Friday, May 31, 2013

Book Review: "Angel Baby" by Richard Lange

Luz has been under the thumb of her husband, Rolando, a drug and crime lord in Tijuana known as "El Principe," or "The Prince." The only thought that gets her through her every move being watched by Rolando and his henchmen, the rapes and the beatings, is her four-year-old daughter, Isabel, who Luz left with an aunt in California before escaping to Mexico a few years earlier.

One day, Luz decides she has had enough. She takes some cash out of her husband's safe, his Colt .45, and the clothes on her back, and prepares to escape. It's not her fault that people wound up dead as she tried to leave. And although she's on the run, determined to retrieve her daughter and start a new life, she knows it's only a matter of time before Rolando tries to find her.

Kevin Malone is an aging surfer who moved to Tijuana as things in his life went from bad to worse. Haunted by tragedy, he spends his time between drinking binges running Mexican immigrants across the border. When he is asked to help Luz, it shakes him out of his doldrums at the same time as it makes his memories worse, and he has no idea just how much danger he might face.
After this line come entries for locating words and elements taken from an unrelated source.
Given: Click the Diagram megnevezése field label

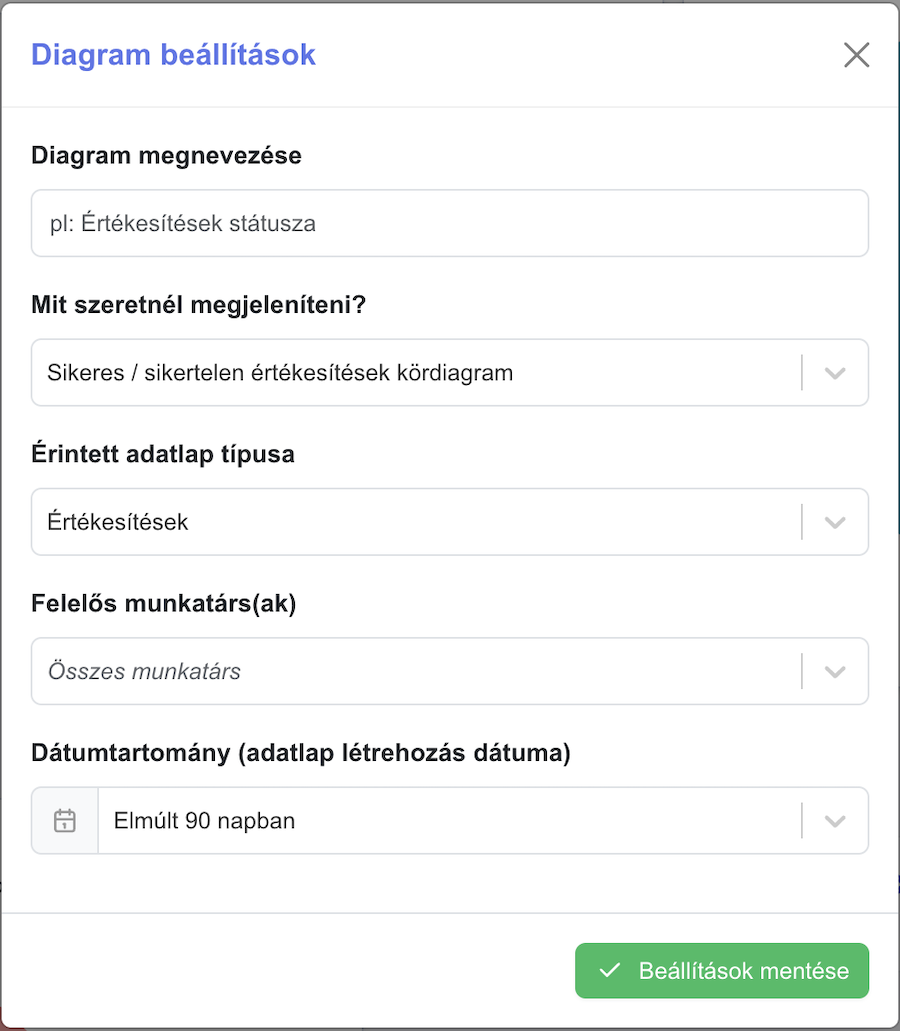Looking at the screenshot, I should coord(166,156).
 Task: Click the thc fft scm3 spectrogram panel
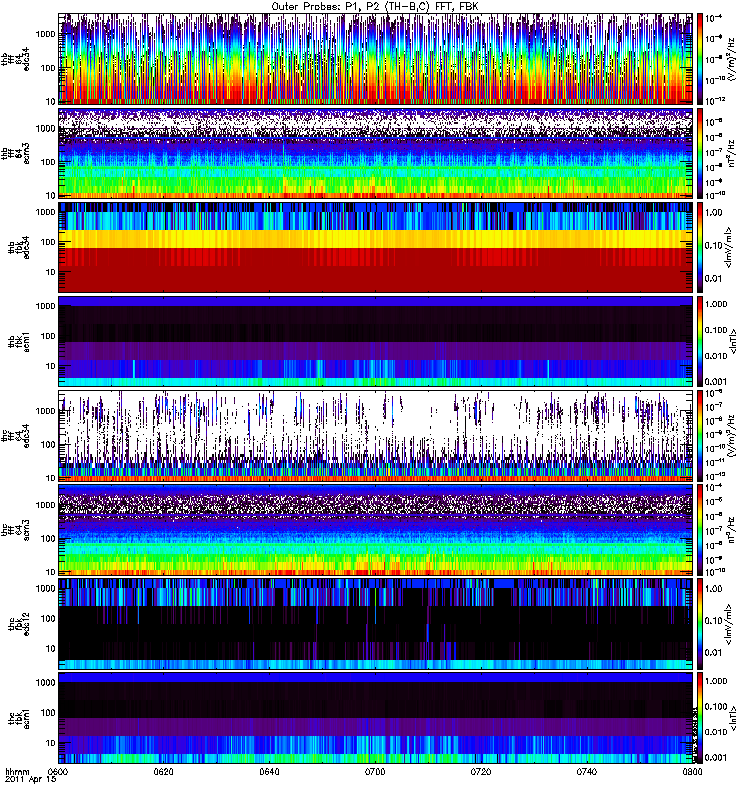(376, 530)
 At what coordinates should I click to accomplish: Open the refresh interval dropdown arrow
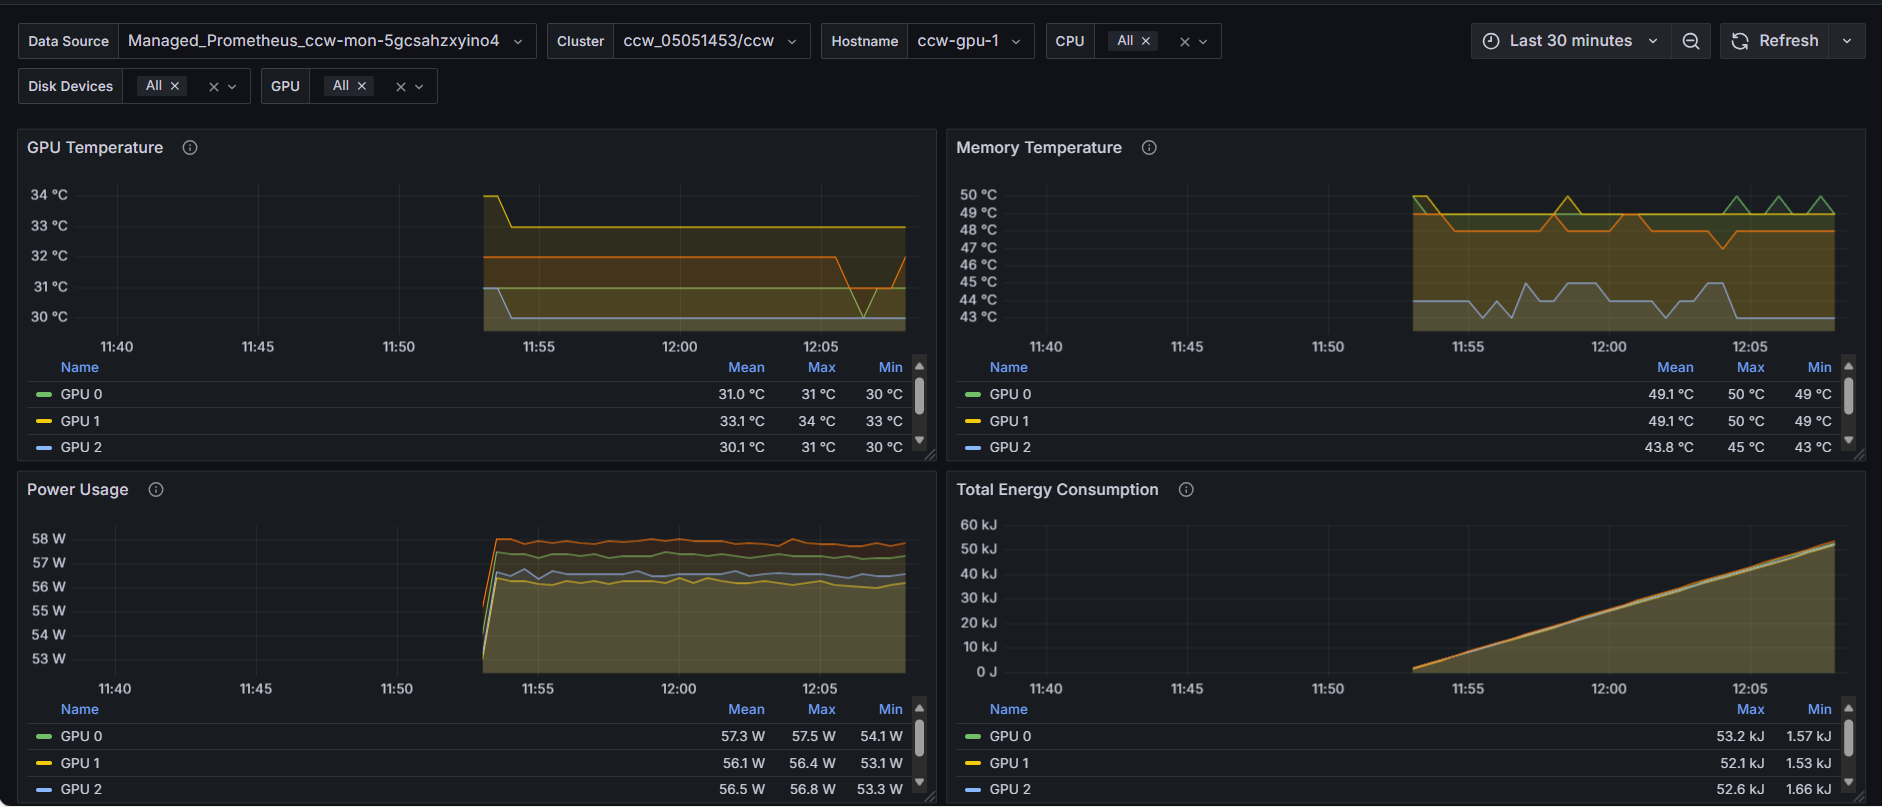point(1847,41)
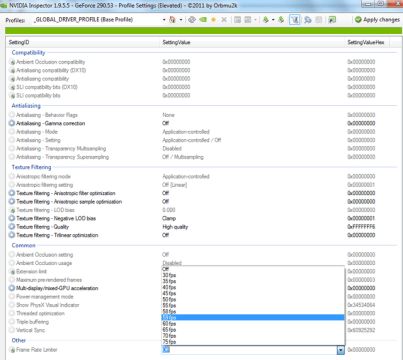The width and height of the screenshot is (403, 360).
Task: Click the Frame Rate Limiter value field
Action: pyautogui.click(x=249, y=350)
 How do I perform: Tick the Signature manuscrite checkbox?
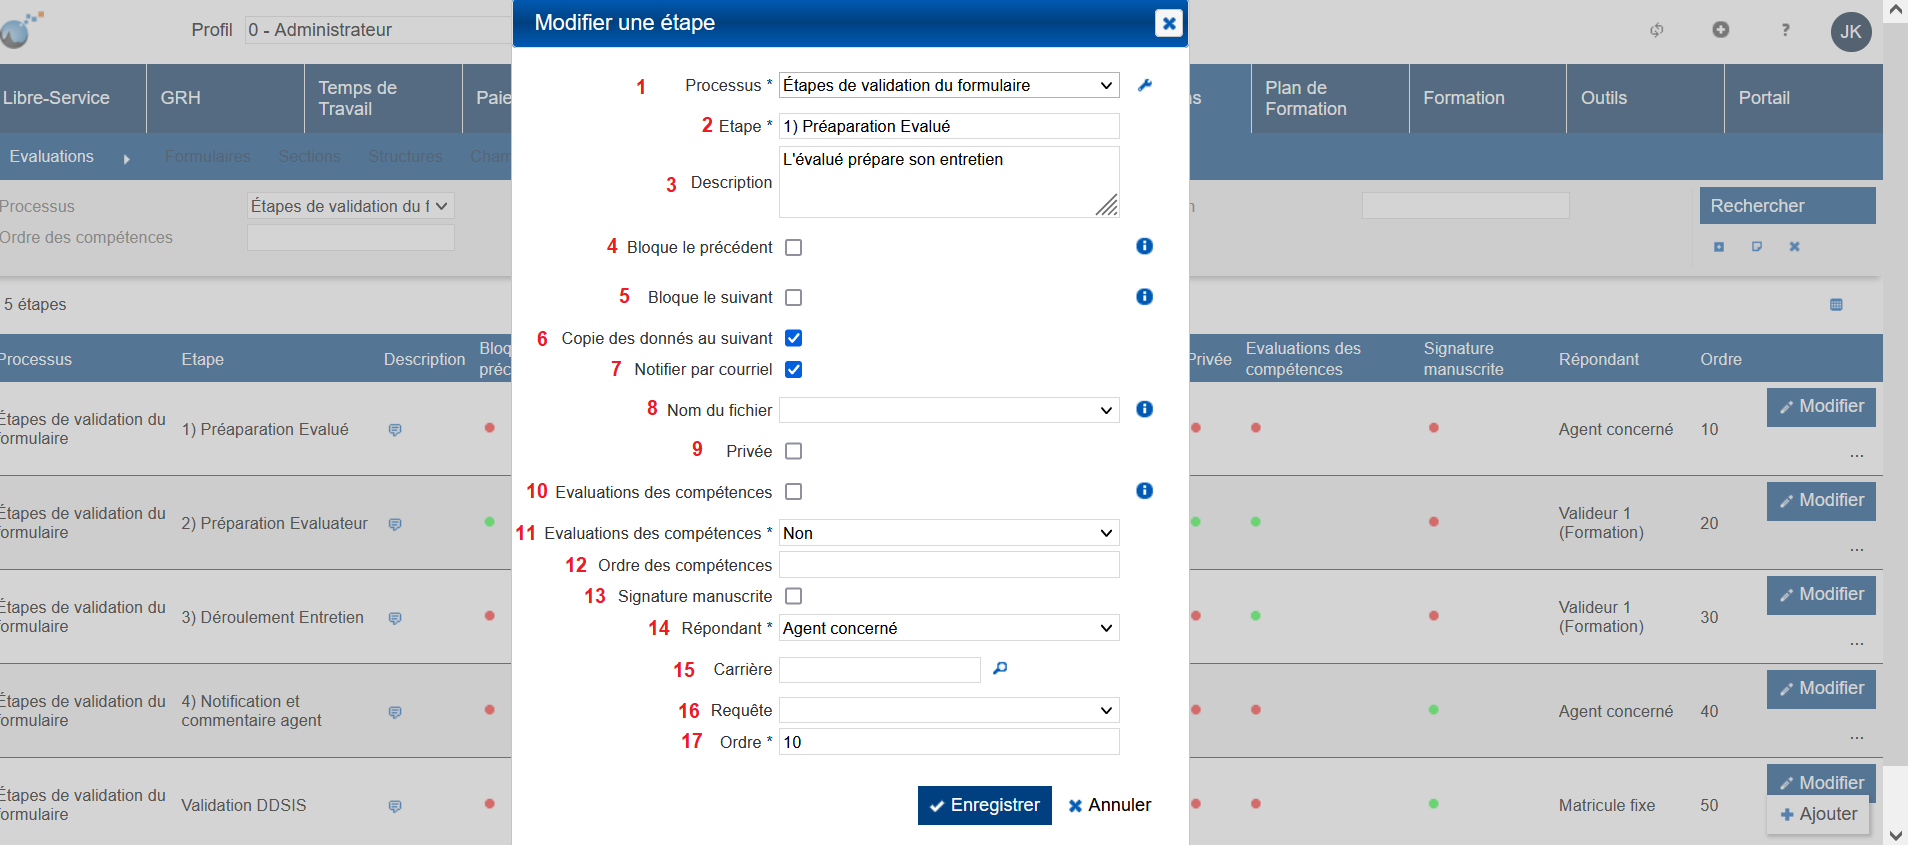point(794,597)
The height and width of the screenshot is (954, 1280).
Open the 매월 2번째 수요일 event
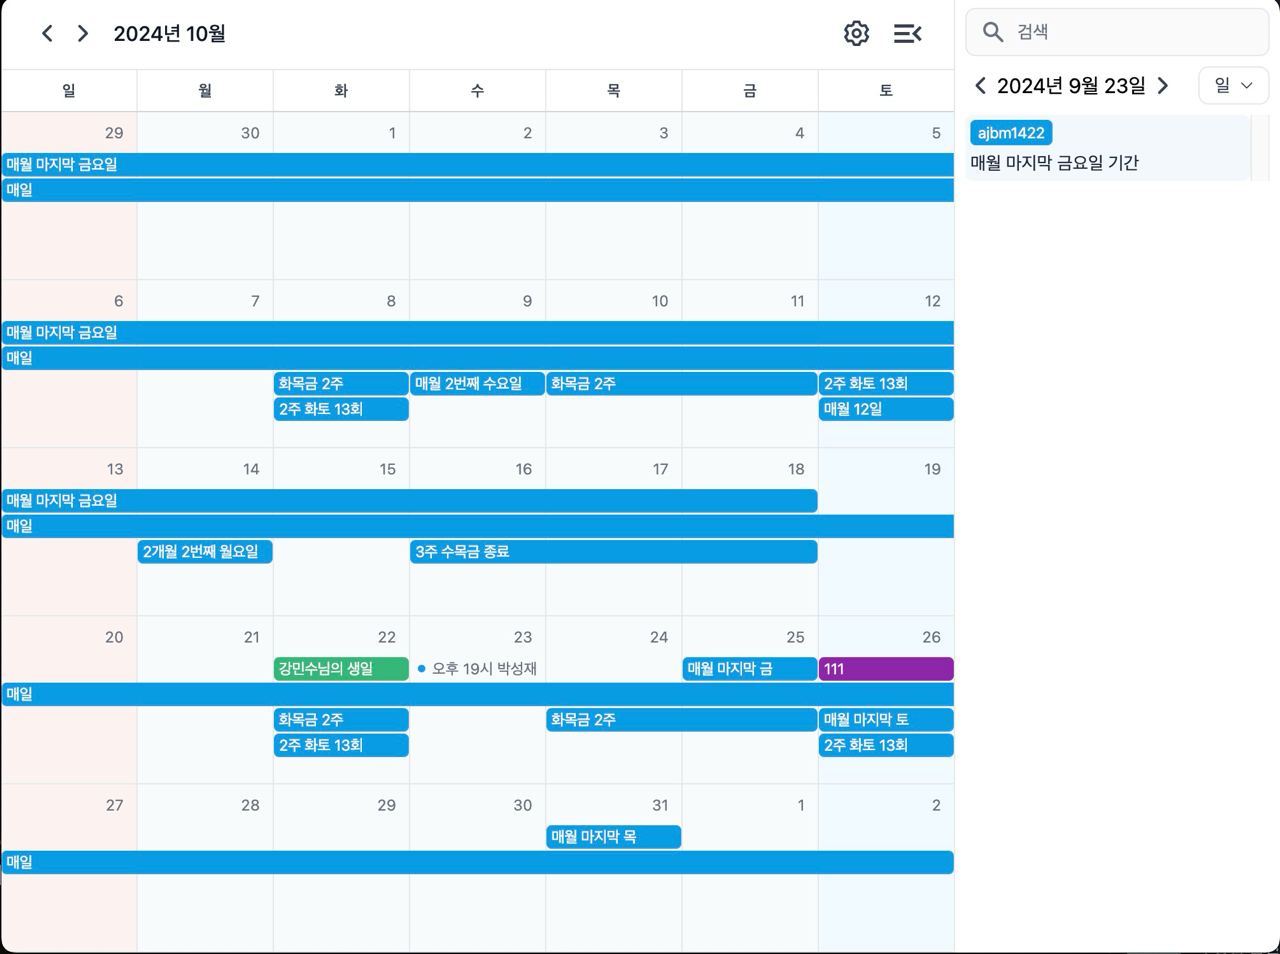pyautogui.click(x=477, y=384)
Jeronimo is a convict whose time in a Mexican prison is made more palatable thanks to the support he gets from Rolando as one of his employees. He is determined once he leaves prison to set his life straight and treat his wife and two young children to better things, but that's easier said than done. And when Rolando demands a favor from Jeronimo he cannot refuse, it sends him on a collision path with Luz and Malone—and another person determined to cash in on the situation.

Richard Lange's Angel Baby is a fun, action-packed book that transcends typical crime novels because of the complexity of the characters Lange has created. This is a novel where you want to root for almost everyone, even though you realize what that might mean. It's hopeful and bleak at times, and while you may figure out how the story will unfold, it doesn't matter, because the way Lange gets there is worth your time.

This is a book that reads a bit like a movie, and I don't mean that derogatorily. Enjoyable, well-written, and tremendously compelling. You'll want to savor the story and devour it.